-- Data for analysis follows --
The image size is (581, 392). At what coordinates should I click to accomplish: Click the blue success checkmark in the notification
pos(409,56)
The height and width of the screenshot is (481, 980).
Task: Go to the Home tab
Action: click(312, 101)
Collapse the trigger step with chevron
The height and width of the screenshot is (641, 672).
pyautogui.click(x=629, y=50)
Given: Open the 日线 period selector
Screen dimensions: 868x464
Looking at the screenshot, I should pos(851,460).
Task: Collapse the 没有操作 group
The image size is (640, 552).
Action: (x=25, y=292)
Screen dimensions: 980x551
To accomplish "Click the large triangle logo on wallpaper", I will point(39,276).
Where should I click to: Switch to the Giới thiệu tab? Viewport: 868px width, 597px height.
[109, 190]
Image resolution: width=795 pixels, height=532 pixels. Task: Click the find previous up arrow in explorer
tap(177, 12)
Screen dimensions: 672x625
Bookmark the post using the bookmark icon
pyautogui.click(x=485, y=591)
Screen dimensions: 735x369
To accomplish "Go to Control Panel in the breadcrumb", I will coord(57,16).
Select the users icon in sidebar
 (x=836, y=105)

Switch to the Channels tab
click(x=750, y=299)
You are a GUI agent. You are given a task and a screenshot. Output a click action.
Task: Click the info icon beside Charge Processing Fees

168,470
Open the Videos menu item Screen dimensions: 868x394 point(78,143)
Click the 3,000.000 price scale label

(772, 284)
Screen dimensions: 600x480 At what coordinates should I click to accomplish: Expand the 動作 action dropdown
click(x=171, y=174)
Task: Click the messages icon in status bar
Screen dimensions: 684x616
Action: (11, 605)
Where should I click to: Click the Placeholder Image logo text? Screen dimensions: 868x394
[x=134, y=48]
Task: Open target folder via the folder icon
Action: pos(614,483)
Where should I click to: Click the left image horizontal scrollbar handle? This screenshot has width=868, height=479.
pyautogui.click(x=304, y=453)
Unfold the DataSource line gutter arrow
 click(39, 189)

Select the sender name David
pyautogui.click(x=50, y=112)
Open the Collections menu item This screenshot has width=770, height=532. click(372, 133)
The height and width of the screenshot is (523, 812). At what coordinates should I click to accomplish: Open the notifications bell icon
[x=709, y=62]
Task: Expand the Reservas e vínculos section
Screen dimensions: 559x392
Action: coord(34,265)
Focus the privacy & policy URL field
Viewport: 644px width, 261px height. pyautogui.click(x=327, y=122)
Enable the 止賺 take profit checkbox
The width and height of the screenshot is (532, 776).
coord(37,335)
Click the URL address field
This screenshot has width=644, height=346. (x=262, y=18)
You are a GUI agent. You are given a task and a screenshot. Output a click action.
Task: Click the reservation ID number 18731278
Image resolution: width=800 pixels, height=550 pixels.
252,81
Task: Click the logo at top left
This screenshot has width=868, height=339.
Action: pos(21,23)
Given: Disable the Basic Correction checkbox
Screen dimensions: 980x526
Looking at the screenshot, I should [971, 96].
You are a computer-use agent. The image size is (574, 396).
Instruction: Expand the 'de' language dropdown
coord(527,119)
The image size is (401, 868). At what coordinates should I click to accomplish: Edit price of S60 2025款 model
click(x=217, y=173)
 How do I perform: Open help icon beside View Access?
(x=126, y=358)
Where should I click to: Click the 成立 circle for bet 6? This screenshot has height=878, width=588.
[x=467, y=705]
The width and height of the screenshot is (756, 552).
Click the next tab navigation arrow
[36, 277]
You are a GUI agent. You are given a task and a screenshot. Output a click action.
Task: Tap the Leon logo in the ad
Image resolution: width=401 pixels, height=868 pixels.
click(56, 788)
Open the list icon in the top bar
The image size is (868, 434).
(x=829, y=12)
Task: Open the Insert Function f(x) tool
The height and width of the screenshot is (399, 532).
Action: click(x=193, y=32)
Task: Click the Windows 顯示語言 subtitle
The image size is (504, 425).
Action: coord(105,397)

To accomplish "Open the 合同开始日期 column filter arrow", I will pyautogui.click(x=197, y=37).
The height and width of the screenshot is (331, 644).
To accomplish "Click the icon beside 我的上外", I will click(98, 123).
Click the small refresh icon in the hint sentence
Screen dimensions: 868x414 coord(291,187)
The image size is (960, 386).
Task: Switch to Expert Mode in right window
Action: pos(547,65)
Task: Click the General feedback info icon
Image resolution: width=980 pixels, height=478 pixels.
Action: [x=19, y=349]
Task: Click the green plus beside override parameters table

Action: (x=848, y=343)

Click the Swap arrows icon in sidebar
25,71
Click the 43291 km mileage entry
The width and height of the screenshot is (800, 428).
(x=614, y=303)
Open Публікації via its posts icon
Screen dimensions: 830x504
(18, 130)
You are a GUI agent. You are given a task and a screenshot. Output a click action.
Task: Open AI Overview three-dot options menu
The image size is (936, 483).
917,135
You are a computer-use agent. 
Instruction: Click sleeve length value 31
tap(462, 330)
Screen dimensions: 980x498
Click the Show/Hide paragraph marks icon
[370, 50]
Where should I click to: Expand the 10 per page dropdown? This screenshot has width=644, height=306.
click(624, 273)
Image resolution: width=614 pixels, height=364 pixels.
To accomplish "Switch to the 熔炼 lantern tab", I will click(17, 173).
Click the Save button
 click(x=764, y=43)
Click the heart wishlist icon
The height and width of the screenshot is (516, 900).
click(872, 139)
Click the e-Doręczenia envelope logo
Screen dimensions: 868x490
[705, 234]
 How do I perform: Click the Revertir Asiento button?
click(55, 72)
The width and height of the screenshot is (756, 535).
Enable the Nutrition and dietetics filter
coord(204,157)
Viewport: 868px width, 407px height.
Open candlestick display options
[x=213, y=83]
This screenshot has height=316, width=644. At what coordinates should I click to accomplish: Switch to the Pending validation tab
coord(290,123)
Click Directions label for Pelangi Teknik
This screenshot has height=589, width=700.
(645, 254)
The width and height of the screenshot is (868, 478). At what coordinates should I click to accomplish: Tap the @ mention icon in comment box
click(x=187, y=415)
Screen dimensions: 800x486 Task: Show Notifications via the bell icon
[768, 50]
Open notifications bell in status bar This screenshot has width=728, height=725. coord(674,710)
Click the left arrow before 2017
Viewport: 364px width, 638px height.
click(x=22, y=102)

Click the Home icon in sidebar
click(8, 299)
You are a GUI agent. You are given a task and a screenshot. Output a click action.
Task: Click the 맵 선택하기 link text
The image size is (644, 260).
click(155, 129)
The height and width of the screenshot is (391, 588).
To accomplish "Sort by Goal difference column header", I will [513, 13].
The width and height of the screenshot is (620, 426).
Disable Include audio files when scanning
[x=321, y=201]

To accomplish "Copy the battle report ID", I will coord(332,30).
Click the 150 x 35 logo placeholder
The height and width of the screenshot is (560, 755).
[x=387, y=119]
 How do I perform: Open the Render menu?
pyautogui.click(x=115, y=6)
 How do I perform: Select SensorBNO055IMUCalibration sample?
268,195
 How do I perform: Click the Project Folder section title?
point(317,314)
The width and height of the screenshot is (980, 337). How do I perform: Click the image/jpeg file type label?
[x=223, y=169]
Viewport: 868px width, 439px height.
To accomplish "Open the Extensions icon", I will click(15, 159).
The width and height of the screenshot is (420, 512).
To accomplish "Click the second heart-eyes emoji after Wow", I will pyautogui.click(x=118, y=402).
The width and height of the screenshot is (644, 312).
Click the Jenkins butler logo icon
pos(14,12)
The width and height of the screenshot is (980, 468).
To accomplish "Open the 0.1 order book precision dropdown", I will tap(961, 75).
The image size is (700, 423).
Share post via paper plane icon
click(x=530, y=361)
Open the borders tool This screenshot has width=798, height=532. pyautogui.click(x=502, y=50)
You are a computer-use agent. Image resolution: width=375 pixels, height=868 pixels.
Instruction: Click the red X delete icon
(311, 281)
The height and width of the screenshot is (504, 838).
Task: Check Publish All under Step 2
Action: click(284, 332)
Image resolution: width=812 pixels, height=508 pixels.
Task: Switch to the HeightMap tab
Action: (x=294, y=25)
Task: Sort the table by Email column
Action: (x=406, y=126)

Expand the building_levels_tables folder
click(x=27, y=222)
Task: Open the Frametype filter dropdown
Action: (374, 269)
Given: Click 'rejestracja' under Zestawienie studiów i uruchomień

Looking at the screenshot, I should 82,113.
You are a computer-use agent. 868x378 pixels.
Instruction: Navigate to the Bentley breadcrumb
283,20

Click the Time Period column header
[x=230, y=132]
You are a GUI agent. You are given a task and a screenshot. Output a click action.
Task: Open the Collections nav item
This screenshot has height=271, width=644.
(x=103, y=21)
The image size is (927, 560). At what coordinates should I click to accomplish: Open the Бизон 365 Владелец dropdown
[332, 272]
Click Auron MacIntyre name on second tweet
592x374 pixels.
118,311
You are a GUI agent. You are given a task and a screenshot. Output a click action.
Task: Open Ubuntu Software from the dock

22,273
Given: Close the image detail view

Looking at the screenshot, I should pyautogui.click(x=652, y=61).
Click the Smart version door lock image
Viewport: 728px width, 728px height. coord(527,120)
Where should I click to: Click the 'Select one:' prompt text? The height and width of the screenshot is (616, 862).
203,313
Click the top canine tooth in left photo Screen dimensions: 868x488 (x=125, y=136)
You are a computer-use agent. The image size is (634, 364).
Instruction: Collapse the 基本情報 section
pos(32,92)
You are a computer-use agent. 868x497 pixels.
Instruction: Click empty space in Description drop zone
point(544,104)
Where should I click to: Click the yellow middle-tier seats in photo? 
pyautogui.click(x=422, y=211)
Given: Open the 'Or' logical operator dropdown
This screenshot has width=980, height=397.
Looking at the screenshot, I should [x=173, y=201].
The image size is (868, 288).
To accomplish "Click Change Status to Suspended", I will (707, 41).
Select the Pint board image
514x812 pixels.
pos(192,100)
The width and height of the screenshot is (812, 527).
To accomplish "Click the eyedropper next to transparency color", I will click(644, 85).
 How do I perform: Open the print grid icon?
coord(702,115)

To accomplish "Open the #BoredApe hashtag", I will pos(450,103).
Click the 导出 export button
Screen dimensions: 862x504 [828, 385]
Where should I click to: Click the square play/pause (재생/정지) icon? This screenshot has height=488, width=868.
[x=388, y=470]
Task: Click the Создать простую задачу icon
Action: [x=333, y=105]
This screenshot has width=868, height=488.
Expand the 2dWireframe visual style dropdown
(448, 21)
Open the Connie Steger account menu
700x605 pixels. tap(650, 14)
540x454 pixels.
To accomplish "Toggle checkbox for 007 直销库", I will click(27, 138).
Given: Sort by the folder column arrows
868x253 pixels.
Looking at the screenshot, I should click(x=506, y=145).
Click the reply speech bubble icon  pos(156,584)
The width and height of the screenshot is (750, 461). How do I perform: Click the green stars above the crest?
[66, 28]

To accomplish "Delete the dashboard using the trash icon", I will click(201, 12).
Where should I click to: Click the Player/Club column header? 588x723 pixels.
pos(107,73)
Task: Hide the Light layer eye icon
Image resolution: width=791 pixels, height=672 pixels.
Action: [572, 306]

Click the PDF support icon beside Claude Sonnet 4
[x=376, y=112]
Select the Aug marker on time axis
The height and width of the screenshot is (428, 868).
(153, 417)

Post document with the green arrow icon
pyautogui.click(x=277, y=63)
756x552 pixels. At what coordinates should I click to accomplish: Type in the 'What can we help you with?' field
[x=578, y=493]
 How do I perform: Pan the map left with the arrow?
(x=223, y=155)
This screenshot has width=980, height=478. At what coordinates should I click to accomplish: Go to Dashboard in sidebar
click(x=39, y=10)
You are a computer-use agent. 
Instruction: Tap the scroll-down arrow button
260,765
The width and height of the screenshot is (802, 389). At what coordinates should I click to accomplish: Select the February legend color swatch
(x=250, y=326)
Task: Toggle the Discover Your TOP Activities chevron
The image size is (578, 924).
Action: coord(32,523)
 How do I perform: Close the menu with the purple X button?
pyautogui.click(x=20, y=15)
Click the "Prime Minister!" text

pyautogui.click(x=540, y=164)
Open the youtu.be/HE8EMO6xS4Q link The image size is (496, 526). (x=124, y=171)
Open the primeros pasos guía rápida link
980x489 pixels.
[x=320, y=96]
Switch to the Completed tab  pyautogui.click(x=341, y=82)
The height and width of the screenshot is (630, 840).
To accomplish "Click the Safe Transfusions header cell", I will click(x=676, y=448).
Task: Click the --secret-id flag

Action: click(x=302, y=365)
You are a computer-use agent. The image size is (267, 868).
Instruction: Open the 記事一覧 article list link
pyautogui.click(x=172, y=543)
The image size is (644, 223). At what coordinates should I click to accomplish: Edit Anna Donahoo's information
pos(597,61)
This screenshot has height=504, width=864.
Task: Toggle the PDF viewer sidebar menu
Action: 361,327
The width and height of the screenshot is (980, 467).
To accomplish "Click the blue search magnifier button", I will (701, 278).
-- Data for analysis concluded --
## What the task requires
Using the listing above, return all lines where the word "Collections" occurs.

## Answer below
Open the Collections menu item This screenshot has width=770, height=532. click(372, 133)
Task: Open the Collections nav item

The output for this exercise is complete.